The last time Jason and I flew home from Moscow together, the circumstances were very different. It was summer. I was in love. Leaving Moscow was breaking my heart, and I was standing on the edge of a chasm of change whose bottom I still haven’t reached. This time, it’s winter, and my feelings are much more complicated. I am slowly starting to love this place, but being here has also reminded me just how much I love and value and need everything and everyone I’ve left back home, back in America. I’m in the middle, or maybe just at the beginning still, of a great adventure, and this time, I know precisely when I’m coming back to Russia. And I know that I still have another seven months of Russia ahead of me.

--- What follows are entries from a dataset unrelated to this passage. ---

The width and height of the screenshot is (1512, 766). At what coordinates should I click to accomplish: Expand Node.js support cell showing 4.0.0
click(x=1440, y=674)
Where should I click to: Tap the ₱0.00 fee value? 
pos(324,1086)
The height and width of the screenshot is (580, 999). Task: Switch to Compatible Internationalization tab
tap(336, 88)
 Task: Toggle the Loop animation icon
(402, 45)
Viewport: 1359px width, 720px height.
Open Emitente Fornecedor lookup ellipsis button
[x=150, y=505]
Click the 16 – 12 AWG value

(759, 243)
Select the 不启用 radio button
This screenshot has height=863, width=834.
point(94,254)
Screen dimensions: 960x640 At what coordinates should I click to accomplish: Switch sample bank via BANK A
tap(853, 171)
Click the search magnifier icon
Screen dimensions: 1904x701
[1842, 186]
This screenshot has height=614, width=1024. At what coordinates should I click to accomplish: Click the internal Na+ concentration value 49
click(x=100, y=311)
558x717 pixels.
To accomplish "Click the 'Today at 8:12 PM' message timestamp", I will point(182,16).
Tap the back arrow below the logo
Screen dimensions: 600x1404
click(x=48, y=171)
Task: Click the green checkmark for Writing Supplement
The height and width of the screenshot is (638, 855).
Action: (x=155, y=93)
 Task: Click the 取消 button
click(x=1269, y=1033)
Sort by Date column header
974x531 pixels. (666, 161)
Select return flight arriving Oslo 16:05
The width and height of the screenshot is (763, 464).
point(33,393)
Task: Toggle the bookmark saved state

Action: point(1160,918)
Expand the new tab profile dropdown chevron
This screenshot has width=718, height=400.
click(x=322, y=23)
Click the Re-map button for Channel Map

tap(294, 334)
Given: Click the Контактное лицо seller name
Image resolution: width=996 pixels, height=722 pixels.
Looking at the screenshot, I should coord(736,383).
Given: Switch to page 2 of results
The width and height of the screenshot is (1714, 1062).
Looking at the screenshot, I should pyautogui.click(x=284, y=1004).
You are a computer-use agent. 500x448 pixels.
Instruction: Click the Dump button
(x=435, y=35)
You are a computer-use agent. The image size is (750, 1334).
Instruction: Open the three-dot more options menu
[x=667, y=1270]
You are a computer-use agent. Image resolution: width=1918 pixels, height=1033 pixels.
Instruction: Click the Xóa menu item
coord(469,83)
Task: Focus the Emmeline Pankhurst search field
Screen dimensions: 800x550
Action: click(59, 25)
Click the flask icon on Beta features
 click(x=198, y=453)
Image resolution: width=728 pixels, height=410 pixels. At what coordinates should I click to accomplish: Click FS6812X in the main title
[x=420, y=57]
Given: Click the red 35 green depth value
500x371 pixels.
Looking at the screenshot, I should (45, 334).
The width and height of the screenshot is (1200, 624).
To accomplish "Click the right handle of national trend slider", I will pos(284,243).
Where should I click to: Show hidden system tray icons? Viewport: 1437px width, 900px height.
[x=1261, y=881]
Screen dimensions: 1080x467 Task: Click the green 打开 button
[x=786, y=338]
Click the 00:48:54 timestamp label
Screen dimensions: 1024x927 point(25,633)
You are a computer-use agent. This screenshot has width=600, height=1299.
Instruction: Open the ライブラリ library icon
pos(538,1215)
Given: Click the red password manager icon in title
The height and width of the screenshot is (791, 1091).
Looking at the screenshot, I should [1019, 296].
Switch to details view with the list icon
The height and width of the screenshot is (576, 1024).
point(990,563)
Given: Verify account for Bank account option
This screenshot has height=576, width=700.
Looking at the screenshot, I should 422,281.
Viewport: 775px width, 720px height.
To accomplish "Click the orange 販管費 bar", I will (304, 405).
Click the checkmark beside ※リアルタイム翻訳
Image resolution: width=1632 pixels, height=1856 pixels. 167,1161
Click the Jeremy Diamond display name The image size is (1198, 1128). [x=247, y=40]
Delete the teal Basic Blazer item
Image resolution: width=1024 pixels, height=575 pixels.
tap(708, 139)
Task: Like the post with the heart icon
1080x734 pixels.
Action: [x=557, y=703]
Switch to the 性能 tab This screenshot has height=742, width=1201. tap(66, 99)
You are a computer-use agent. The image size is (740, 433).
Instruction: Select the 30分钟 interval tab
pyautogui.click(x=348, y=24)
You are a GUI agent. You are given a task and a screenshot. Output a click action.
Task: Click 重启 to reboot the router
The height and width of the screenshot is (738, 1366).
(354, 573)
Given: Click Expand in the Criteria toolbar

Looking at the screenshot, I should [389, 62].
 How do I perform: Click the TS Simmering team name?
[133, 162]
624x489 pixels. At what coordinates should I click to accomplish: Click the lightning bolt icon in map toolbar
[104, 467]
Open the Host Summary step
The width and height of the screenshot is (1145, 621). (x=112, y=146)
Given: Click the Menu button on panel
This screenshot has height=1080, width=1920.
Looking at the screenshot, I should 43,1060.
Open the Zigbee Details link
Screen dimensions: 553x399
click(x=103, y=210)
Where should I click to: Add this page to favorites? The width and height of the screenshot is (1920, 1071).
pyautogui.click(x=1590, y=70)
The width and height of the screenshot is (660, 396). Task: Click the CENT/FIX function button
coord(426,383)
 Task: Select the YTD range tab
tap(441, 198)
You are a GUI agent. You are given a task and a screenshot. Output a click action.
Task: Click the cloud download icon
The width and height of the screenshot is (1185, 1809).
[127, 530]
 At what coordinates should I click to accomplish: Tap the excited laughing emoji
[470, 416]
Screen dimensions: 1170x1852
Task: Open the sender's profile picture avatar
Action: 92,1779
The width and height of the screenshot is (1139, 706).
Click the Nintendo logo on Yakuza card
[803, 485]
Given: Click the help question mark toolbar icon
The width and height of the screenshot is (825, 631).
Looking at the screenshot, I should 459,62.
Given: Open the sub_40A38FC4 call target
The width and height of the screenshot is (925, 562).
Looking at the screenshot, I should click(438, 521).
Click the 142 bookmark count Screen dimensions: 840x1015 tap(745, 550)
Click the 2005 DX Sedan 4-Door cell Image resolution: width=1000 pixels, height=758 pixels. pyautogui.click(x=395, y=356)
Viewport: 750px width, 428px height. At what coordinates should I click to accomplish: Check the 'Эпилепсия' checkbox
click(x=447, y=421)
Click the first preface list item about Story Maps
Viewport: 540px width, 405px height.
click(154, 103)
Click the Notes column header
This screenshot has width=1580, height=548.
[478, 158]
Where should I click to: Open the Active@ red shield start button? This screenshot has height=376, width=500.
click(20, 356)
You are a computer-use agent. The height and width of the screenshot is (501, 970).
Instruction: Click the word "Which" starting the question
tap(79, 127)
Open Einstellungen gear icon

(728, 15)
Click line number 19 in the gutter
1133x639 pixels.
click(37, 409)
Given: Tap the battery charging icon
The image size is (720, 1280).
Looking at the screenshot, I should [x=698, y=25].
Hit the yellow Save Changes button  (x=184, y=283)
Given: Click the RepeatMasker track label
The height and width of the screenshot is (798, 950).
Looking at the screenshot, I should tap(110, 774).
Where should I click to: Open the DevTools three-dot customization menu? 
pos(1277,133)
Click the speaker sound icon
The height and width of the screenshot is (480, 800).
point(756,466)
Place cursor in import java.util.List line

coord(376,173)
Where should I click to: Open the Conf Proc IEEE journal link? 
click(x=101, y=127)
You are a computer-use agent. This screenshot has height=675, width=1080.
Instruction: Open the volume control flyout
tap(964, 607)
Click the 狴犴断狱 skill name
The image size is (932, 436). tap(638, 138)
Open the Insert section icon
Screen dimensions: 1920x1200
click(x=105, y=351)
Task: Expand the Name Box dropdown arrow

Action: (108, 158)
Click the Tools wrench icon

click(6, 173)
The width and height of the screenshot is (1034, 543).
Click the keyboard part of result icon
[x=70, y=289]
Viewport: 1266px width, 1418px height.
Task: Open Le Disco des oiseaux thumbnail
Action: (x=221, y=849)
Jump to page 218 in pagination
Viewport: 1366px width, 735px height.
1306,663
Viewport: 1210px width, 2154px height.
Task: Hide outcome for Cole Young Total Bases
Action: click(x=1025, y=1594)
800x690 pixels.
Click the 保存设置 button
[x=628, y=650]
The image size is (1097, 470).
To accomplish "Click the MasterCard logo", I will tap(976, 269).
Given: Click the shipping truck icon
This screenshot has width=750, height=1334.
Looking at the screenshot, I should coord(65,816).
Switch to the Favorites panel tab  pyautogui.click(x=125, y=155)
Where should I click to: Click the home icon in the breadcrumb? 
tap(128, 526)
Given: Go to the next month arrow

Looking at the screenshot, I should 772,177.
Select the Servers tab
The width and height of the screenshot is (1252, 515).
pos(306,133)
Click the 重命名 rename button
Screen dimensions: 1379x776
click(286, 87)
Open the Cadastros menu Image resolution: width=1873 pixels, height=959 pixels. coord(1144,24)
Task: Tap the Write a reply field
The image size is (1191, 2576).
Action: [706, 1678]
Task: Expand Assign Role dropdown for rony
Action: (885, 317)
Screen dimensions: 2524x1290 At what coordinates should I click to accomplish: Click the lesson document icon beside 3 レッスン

The whimsy of this coincidence makes me think about the fairy tale that my life has become. I live in the Russian Arctic, a mysterious land where the daylight sneaks in sheepishly at 10 am and slinks out again at 4 pm, if we’re lucky. The people in this world all speak at least two languages, and sometimes three or four, without batting an eye. I carry my own drinking water and sometimes when I’m pensive I walk along the banks of a half-frozen river and watch the lights from the other shore. I speak Russian every day with my Polish roommate. I hang out with people from Norway, the Netherlands, Finland, and Germany. I have the kind of life where my passport is my most important possession, where taking off for a different continent for two weeks is relatively easy. I communicate with people in four different time zones through a mysterious network of sparks and invisible connections which allows me to see their thoughts and sometimes their faces.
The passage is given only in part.